Singapore is a “reputable and stable” financial hub that handles massive transactions every day, and the sheer volume of transactions provides an “easy camouflage” for illicit activities, added Assoc Prof Law. 

“What I mean is that spotting a single suspicious transaction among millions of high-value transactions per day in Singapore is more difficult because there are so many high-value transactions here in Singapore,” he said. 

Although money laundering is unavoidable in every banking system, the suspicious reports filed by banks in Singapore show that these transactions are still detected, he added. 

What more can be done?

In a statement on Wednesday, the Monetary Authority of Singapore (MAS) said it collaborates with the police's Commercial Affairs Department (CAD) to identify potentially tainted funds and assets in the financial system.

In this case, intelligence and information from suspicious transaction reports filed by financial institutions in Singapore had earlier alerted the CAD to suspicious activities.

These red-flag indicators picked up by the financial institutions include suspicious fund flows, dubious documentation of source of wealth or funds, and inconsistencies or evasiveness in the information provided, the regulator said.

MAS added that it has been in touch with the financial institutions where the potentially tainted funds have been identified. Supervisory engagements with these institutions are ongoing, it said, without providing further details.

Authorities have moved to strengthen the country’s defences against illicit money flows, such as setting up a digital platform for financial institutions in Singapore to share information on suspicious customers or transactions.

Called the Collaborative Sharing of Money Laundering/Terrorism Financing Information and Cases (COSMIC), the new platform will be jointly developed by MAS and six major commercial banks.

It is set to be rolled out in phases, starting from the second half of 2024.

MAS is also proposing additional measures to strengthen surveillance against money laundering risks in the fast-growing single family office sector.

Meanwhile, the Urban Redevelopment Authority rolled out new rules in end-June. Among the new measures, the authority requires developers to conduct due diligence checks on home buyers based on their risk profiles. They also have to be checked against lists of terrorists, terrorist entities and designated individuals.

Mr Athreya H D, financial services partner at audit and advisory firm Mazars, said that given how crimes are constantly evolving, the Singapore government has been working to ensure that adequate controls are in place and its policies are updated.

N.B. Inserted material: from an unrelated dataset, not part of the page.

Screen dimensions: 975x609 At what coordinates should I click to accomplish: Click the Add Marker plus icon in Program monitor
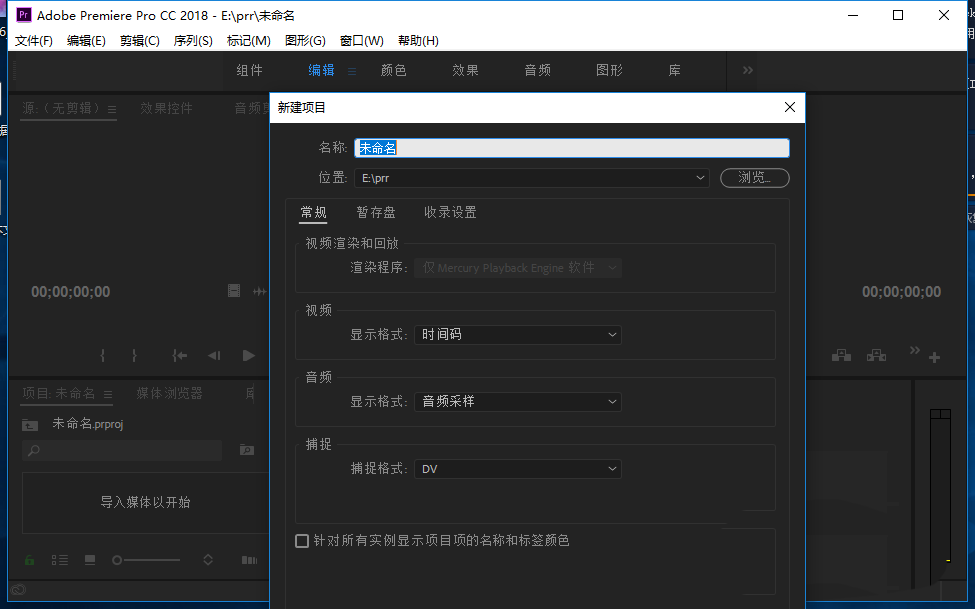pyautogui.click(x=934, y=356)
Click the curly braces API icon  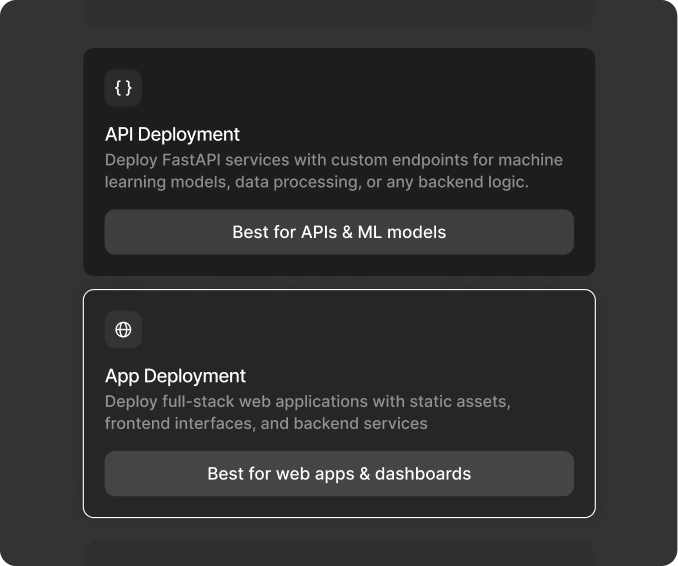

“So while money laundering is picking up, so is the government trying to stay abreast of the evolving regulatory requirements to be one step ahead,” he told CNA.

But more can be done, he said. 

Mr Athreya noted the public-private partnerships like the COSMIC platform, and said that more stringent rules can be extended beyond the financial industry to other sectors, such as high-end retailers.

“Generally, high cash-value transactions in luxury goods are a common way people try to launder money because these transactions involve cash and also don't involve a lot of due diligence checks,” said Mr Athreya.

Retailers of luxury goods can be required to step up their due diligence by implementing certain limits when high-value transactions are carried out in cash. Retailers can also be asked to note down the details of these customers.

“(These details) can eventually feed back into a database to identify customers and ... patterns in financial crimes,” Mr Athreya said.

For the real estate sector, the introduction of fresh regulations suggests that authorities are working to close the gap, he said.

Further stringent checks, such as determining a customer’s source of funds and verifying the "real beneficiary" of the transaction, should be enforced before a transaction is carried out, said Mr Athreya.


Those convicted of money laundering can be jailed for up to 10 years, fined up to S$500,000, or both.

On items that are seized, experts said these would initially be kept as evidence.

At the end of a criminal prosecution, the court will determine whether the goods seized will be forfeited to the state, returned to the people from whom they were seized, or returned to specific victims if they can be traced, said Mr Wee.